▸ Problems to solve:
A. Decide whether each statement agrees with the nanozyme article below. Answer yes or no for each, quoting the words that decide it: (i) The particle has a copper core surrounded by a layer of silver. (ii) The results were reported in the Journal of the American Chemical Society. (iii) Nanoparticles that make these products without the cascade principle need less energy.
B. Reproduce everything in the nanozyme article from "Enzymes have different" down to "ethanol or propanol.".

======== Page excerpt ========

Scientists at Ruhr-Universität Bochum in Germany and the University of New South Wales in Australia have used nanoparticles to convert carbon dioxide into valuable raw materials. The scientists have adopted the principle from enzymes that produce complex molecules in multi-step reactions. The team transferred this mechanism to metallic nanoparticles, also known as nanozymes. The chemists used carbon dioxide to produce ethanol and propanol, which are common raw materials for the chemical, fuel and beverage industries.

Research team from left: Corina Andronescu, Wolfgang Schuhmann, Patrick Wilde, J. Justin Gooding and Peter O’Mara. Image Credit: Ruhr-Universität Bochum. Click image for the largest view.

The team led by Professor Wolfgang Schuhmann from the Center for Electrochemistry in Bochum and Professor Corina Andronescu from the University of Duisburg-Essen, together with the Australian team led by Professor Justin Gooding and Professor Richard Tilley, reported the results in the Journal of the American Chemical Society.

Wolfgang Schuhmann said, “Transferring the cascade reactions of the enzymes to catalytically active nanoparticles could be a decisive step in the design of catalysts.”

Enzymes have different active centers for cascade reactions, which are specialized in certain reaction steps. For example, a single enzyme can produce a complex product from a relatively simple starting material. In order to imitate this concept, the researchers synthesized a particle with a silver core surrounded by a porous layer of copper. The silver core serves as the first active center, the copper layer as the second. Intermediate products formed at the silver core then react in the copper layer to form more complex molecules, which ultimately then leave the particle.

In the present work, the German-Australian team showed that the electrochemical reduction of carbon dioxide can take place with the help of the nanozymes. Several reaction steps on the silver core and copper shell transform the starting material into ethanol or propanol.

“There are also other nanoparticles that can produce these products from CO2 without the cascade principle,” said Wolfgang Schuhmann. “However, they require considerably more energy.”

The researchers now want to further develop the concept of the cascade reaction in nanoparticles in order to be able to selectively produce even more valuable products such as ethylene or butanol.

One has to be quite pleased with the surprise this news offers. Now two reactions and only time will tell how many in number will be developed over time. Catalyst research now looks like its melded into synthetic enzymes now. This should very likely revolutionize chemistry over the coming years. There will be products not yet imagined, processes far more developed than now and a new abundance of ways to use our resources and reuse them, too.

Two generations ago the future was in plastics and polymers, one generation ago semiconductors, and now it looks like catalysts and synthesized enzymes. Wow.

======== Information provided ========

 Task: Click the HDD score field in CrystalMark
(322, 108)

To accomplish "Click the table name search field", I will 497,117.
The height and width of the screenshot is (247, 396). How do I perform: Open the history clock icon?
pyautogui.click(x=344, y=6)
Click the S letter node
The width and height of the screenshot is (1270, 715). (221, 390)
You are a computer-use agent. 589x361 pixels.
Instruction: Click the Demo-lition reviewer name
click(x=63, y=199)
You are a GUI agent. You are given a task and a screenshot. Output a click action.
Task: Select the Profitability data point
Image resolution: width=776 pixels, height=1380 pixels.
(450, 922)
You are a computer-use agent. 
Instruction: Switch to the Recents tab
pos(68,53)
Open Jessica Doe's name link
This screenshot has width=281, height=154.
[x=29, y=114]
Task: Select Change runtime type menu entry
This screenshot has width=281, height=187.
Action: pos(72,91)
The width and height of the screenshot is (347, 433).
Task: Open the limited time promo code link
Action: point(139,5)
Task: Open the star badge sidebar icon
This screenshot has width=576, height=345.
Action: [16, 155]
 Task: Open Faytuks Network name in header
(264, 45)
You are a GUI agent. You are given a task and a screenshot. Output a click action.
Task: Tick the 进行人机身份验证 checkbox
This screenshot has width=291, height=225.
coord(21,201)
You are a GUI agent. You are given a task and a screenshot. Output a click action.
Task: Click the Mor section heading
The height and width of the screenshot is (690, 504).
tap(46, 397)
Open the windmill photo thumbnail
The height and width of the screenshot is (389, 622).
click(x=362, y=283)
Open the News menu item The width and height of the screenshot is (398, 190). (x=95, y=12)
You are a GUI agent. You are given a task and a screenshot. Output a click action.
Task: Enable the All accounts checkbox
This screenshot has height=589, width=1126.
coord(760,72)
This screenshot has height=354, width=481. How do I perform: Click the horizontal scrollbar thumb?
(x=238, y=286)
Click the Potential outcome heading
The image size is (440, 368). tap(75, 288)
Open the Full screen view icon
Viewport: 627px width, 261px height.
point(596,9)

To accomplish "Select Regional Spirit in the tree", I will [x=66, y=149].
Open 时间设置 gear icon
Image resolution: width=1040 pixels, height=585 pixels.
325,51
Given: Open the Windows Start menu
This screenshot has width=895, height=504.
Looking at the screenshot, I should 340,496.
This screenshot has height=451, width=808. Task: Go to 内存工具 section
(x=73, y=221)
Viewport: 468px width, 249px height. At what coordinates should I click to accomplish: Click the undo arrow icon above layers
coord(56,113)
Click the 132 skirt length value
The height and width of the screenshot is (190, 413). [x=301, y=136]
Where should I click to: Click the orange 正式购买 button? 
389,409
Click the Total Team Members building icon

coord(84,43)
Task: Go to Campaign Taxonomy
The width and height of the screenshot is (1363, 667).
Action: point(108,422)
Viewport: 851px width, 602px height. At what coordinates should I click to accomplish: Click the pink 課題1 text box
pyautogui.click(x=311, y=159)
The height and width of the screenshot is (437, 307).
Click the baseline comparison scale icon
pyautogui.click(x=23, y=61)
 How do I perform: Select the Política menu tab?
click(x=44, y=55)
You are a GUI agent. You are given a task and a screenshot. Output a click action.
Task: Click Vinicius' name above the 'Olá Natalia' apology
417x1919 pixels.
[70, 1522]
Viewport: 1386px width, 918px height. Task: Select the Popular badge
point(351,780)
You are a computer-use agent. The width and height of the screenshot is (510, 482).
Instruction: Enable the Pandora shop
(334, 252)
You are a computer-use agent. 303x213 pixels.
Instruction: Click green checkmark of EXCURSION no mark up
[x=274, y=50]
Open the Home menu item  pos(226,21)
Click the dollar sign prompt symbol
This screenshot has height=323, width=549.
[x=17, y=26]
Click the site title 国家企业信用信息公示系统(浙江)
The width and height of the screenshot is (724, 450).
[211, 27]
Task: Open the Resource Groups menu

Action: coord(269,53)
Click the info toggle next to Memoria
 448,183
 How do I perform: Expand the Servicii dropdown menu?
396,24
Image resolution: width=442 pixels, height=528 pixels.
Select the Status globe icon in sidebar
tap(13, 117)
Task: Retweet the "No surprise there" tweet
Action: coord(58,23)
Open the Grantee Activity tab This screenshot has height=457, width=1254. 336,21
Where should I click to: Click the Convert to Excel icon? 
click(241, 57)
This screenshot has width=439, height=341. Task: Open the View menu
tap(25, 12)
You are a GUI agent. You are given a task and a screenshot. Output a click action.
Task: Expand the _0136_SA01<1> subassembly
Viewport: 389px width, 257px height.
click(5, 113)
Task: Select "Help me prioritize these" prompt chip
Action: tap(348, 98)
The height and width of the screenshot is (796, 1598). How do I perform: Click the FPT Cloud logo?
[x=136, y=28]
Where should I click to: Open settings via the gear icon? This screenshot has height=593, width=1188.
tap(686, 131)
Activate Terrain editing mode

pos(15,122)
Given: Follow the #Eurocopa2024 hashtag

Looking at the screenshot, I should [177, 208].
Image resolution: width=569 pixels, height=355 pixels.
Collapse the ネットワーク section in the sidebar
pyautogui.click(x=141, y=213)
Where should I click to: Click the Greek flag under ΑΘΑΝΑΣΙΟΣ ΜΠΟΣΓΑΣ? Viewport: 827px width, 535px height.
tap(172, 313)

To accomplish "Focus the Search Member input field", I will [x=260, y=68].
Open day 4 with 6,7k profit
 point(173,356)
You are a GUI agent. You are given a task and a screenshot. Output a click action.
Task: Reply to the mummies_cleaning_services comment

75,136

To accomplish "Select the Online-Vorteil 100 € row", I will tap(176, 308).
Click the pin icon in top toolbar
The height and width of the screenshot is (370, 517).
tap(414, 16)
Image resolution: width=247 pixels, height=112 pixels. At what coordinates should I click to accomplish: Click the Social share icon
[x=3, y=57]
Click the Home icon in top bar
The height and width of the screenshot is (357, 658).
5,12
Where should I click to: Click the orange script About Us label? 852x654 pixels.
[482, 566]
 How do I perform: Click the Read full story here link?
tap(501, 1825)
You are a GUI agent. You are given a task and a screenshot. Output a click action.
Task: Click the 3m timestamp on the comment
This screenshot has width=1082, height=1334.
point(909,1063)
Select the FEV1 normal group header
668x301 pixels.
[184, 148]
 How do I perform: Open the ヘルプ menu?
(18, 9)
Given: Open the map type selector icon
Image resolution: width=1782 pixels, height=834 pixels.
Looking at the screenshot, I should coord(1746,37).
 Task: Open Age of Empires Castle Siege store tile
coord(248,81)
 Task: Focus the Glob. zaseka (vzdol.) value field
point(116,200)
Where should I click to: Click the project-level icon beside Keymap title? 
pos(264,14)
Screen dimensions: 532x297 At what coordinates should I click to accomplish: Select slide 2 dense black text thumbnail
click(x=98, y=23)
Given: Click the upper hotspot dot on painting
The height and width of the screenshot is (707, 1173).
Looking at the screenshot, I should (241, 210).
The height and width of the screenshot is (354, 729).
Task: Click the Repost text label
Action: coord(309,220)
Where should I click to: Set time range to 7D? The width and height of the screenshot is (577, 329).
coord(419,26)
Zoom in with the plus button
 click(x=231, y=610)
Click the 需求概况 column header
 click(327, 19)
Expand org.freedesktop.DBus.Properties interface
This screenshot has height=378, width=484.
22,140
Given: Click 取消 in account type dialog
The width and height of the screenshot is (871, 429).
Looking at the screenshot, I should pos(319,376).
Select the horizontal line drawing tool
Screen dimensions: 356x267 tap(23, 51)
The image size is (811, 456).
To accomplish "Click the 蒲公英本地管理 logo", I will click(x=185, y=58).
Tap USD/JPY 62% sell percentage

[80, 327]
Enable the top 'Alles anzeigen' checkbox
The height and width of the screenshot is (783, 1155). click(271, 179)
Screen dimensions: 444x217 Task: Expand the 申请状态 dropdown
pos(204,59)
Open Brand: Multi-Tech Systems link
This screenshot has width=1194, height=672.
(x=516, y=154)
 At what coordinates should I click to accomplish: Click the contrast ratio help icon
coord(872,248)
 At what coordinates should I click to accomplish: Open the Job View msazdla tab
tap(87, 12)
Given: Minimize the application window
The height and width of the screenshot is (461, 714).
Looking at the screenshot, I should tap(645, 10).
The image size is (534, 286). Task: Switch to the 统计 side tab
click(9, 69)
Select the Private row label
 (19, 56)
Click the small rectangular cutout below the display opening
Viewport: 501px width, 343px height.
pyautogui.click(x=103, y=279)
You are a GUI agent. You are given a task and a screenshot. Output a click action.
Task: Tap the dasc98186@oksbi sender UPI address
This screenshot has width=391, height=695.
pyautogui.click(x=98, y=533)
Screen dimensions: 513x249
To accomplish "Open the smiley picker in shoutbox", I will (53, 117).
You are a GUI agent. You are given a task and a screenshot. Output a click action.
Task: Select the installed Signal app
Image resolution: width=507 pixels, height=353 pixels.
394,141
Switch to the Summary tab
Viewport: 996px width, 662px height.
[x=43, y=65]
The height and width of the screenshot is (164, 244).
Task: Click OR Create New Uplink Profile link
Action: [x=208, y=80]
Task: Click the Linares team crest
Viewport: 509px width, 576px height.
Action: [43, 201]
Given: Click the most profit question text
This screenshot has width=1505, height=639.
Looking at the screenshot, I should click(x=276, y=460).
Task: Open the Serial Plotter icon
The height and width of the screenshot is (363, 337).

========

▸ Solutions in order:
A.
(i) No: "a particle with a silver core surrounded by a porous layer of copper"
(ii) Yes: "reported the results in the Journal of the American Chemical Society"
(iii) No: "However, they require considerably more energy."

B.
Enzymes have different active centers for cascade reactions, which are specialized in certain reaction steps. For example, a single enzyme can produce a complex product from a relatively simple starting material. In order to imitate this concept, the researchers synthesized a particle with a silver core surrounded by a porous layer of copper. The silver core serves as the first active center, the copper layer as the second. Intermediate products formed at the silver core then react in the copper layer to form more complex molecules, which ultimately then leave the particle.

In the present work, the German-Australian team showed that the electrochemical reduction of carbon dioxide can take place with the help of the nanozymes. Several reaction steps on the silver core and copper shell transform the starting material into ethanol or propanol.